- INSTRUCTIONS FOR THE TASK: Extend the text below on how language models can use generated code and external engines, continuing it after its final sentence.

- STUDY TEXT:
=== Section Start ===

In the latter case, you may want to interface with tools that are code-based, such as SQL databases, or any number of special-purpose computing engines, from Wolfram Alpha to a SAT solver or an in-house tool. If the language used by that tool is not mainstream—meaning, the LLM won’t be trained on it—you’ll need to fine-tune on it.

And finally, you can interface with programming frameworks that have, e.g., a Python-based API. Again, unless the framework is very well-known—e.g., sklearn—you may need to fine-tune your model to teach it how to use that concrete API. But in many cases the model might generalize from its basic Python knowledge to specific APIs with a small set of carefully curated k-shot examples.

Enhanced reasoning

As we’ve seen in Chapter 13, LLMs are lousy at mathematical and logical reasoning. This is rather surprising at first, because computers are supposed to be precise mathematical machines. However, when you understand how LLMs reason, you realize they don’t have any explicit mechanism for even the simplest mathematical operations. But you know what does? Python! (and any other programming language).

Code generation is the most effective way to enhance the mathematical skills of LLMs. Instead of having the model directly answer questions involving mathematical operations, make it generate a short code expression that computes the right formula, run it, and feed the result back to the LLM. This way you can “teach” an LLM to solve complex mathematical problems by doing the same we humans do: using the right tool.

But the possibilites go far beyond simple (or fairly involved) mathematical operations. You can pair an LLM with any of the many specialized inference engines the AI community has invented over the decades. Make your LLM generate Prolog code and voilá, you have a general purpose logic reasoning engine from natural language, or make it generate SymPy expressions and you have a symbolic reasoner.

But this is no silver bullet, of course. Your LLM can simply fail to generate the right code. So even if you have the perfect computing engine that solves the right problem, getting a language model to generate semantically correct code for that engine is an open problem, and one which is ultimately unsolvable according to basic computatibility theory.

However, for many practical cases, given enough examples for k-shot or a small fine-tuning process, you can get an LLM to learn how to solve interesting problems reasonably well. And this is an active area of research, so we can only expect these capabilities to improve in the near future.

=== Section End ===

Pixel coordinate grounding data
=== Section Start ===

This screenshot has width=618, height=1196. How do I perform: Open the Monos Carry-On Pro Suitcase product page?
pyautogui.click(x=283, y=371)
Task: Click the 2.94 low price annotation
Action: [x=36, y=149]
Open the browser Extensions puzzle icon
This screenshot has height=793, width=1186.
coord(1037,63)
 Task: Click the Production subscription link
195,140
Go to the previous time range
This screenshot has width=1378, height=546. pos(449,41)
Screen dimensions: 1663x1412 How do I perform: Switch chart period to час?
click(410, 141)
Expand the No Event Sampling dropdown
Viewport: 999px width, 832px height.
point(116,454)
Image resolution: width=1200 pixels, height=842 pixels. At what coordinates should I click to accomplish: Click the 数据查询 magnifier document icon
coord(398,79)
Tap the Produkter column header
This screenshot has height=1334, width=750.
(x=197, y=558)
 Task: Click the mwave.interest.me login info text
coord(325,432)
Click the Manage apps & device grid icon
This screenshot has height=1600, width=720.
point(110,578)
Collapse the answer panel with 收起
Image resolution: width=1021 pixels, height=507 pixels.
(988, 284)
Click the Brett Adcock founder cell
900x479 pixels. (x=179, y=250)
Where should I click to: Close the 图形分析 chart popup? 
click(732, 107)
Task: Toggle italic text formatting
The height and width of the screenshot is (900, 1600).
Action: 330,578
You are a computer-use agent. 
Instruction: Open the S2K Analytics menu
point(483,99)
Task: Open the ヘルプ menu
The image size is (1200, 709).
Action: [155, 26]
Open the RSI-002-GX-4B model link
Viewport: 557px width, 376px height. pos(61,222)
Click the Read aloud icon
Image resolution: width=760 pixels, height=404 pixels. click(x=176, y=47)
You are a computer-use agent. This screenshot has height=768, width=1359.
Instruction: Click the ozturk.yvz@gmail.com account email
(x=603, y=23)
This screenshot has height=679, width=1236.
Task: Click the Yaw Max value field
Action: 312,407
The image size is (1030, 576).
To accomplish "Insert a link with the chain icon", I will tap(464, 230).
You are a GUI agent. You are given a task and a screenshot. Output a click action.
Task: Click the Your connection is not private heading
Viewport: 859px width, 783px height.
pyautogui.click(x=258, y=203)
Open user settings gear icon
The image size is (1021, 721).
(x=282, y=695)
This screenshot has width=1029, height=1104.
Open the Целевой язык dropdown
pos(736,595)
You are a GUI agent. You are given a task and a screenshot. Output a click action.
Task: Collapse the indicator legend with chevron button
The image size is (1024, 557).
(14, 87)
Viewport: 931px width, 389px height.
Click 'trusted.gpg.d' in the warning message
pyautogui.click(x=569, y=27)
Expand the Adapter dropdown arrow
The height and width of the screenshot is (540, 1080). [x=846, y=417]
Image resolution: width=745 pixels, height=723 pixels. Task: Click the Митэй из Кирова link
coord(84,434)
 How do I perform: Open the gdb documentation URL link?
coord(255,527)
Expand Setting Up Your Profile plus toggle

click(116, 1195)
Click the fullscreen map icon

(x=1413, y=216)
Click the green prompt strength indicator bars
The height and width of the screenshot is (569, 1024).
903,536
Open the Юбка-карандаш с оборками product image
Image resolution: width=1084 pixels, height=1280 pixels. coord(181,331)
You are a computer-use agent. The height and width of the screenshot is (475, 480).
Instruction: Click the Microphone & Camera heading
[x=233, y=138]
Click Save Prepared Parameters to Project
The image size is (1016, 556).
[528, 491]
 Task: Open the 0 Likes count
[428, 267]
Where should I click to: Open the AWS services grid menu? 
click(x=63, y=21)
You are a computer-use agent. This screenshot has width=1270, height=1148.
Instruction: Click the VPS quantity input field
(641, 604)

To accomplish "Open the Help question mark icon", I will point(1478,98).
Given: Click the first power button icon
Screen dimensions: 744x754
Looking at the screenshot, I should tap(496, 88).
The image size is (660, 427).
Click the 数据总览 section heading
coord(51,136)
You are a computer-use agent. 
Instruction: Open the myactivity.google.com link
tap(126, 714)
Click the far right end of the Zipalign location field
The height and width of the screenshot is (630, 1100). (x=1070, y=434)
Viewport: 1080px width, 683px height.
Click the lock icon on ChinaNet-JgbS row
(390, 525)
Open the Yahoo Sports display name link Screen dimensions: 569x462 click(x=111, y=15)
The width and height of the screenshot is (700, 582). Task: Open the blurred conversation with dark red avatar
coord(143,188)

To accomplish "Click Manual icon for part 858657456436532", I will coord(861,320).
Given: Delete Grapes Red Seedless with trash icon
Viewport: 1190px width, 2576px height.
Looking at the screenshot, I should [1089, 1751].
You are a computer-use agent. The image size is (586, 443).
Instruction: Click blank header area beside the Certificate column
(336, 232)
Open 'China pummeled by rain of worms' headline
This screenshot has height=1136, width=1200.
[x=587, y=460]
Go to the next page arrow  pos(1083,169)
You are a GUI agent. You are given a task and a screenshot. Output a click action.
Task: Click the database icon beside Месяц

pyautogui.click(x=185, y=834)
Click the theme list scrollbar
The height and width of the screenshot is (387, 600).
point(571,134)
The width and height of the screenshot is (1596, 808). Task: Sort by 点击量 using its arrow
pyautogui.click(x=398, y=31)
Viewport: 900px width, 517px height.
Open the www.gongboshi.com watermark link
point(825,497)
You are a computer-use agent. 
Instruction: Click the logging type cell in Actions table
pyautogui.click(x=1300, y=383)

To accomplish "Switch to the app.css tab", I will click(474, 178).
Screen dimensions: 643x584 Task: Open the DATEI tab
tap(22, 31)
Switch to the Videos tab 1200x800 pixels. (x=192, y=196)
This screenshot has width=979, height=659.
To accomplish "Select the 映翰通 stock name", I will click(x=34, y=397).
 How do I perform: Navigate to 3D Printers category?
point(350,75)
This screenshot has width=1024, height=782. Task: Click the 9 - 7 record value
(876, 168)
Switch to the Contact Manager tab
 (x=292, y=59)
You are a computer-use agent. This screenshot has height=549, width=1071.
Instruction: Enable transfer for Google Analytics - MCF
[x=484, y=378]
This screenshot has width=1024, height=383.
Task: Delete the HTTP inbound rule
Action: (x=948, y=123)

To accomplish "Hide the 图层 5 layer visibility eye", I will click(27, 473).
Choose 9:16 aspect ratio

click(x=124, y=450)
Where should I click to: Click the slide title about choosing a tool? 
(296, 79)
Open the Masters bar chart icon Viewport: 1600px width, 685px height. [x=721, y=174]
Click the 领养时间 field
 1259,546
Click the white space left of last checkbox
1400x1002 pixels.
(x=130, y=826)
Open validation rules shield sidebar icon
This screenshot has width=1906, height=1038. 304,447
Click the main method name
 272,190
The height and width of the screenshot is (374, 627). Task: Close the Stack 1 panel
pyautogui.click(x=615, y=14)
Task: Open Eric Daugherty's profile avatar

=== Section End ===

- RESULT OF THE TASK:
Prompting tips for code generation

In many common cases, you can make an LLM write code simply by asking. A prompt like “Generate a Python function to find the third maximum element from a list” will work almost flawlessly in any sufficiently capable language model you can find today. And this works fine for many use cases where the code is all you need. At least is no worst than searching for a similar snippet of code online.

However, there are several drawbacks with this KISS approach. First, most LLMs you’ll find online are fine-tuned for chat, so they are… chatty. Instead of the raw code, they might answer with something like “Sure, here is a function in Python to do ….” and then the code. This makes it hard to integrate them with external tools that need just the code, because then you have to parse the response.

In many cases, you can get away by adding an explicit instruction like “Please answer just with the source code”, but still, some models may refuse. And even if they comply, different models output code in different formats. Some will enclose the code in markdown-style code block annotations while other models might indent the code. It depends heavily on their training data.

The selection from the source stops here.